As India’s biomanufacturing is moving toward complex products and alternative routes of administration, new manufacturing and regulatory challenges lie ahead. In view of India’s global success in offering safe, efficacious, and affordable pharmaceutical products to the world, much is expected for the biotherapeutic class of products as well.

Regulatory policies

Regulators play a pivotal role in ensuring success of biosimilar manufacturing and approval, and thereby significantly impact the cost-effectiveness of these products. The conversations on the Indian regulatory landscape include the following: evolution of the regulatory framework in India and advances made toward harmonization of regulatory guidelines with other established pathways; challenges associated with interchangeability; understanding of the regulatory guidelines; and framework for collaboration/networking among regulators, academia, and industry.

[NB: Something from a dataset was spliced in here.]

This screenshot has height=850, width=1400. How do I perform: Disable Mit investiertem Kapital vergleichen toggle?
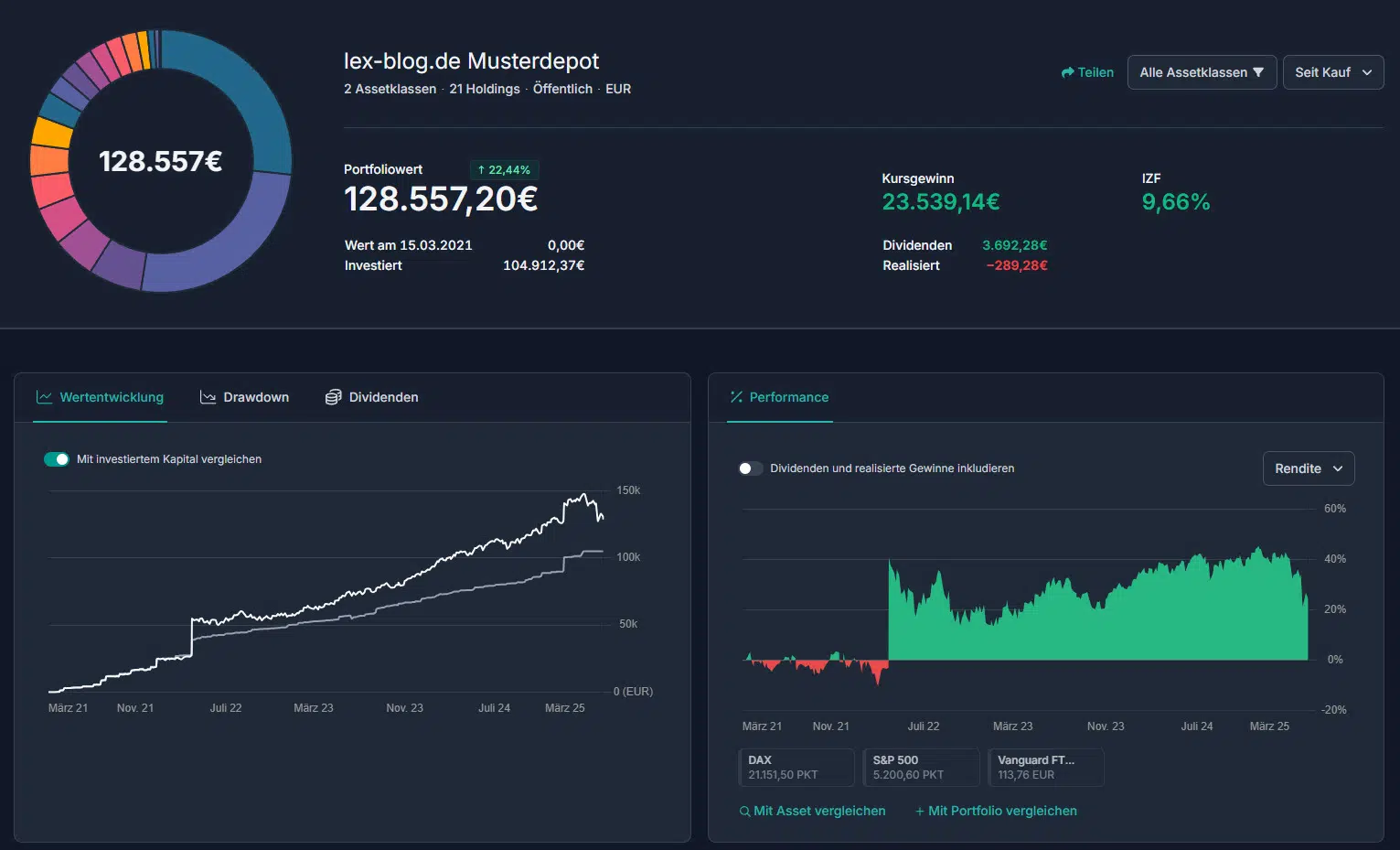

The evolution of Indian regulatory guidelines has seen a steep curve since the past decade. With the country’s first guidelines for similar biologics released in 2012 and subsequent revision in 2016, India has approved more than 100 biosimilars for 35 reference products to date and efforts toward global harmonization of the guidelines continue (3,4). As a result, Indian biosimilars are gaining acceptance even in conservative international markets; for example, Biocon-Mylan’s biosimilars Ogivri (trastuzumab), Fulphila (pegfilgrastim), and Semglee (Insulin-glargine) have been approved by United States Food and Drug Administration (USFDA) and have been launched in the United States. While India is making efforts to establish “Brand India’’ as a manufacturer of economical and high-quality therapies, barriers to success, such as low public awareness, limited international visibility, and representation and lengthy approval timelines, still remain. In this regard, the DBT-supported institutes and apex national bodies such as CBT and the National Institute of Biologicals (NIB) have contributed toward this expanded awareness by publishing several quality evaluation reports on biosimilarity of marketed Indian products in the past five years (5–8). Inclusion of India as a member of the International Council for Harmonisation (ICH) is a significant move and should amplify the representation and influence of stakeholders in international forums toward policy making and development (9). Concurrently, the Indian regulatory agency, Central Drug Standard Control Organization (CDSCO), is restructuring the regulatory process by organizing pre-submission meetings between regulatory/industry from a nascent stage of biosimilar development, thereby ensuring that the agency is seen as a facilitator and not as a hurdle towards achieving affordable healthcare. CDSCO and the US FDA have signed a Memorandum of Understanding (MoU) to facilitate enhanced flow of information between the two agencies in the interest of public health and efforts by India to sign similar MoUs with other jurisdictions are underway (10,11).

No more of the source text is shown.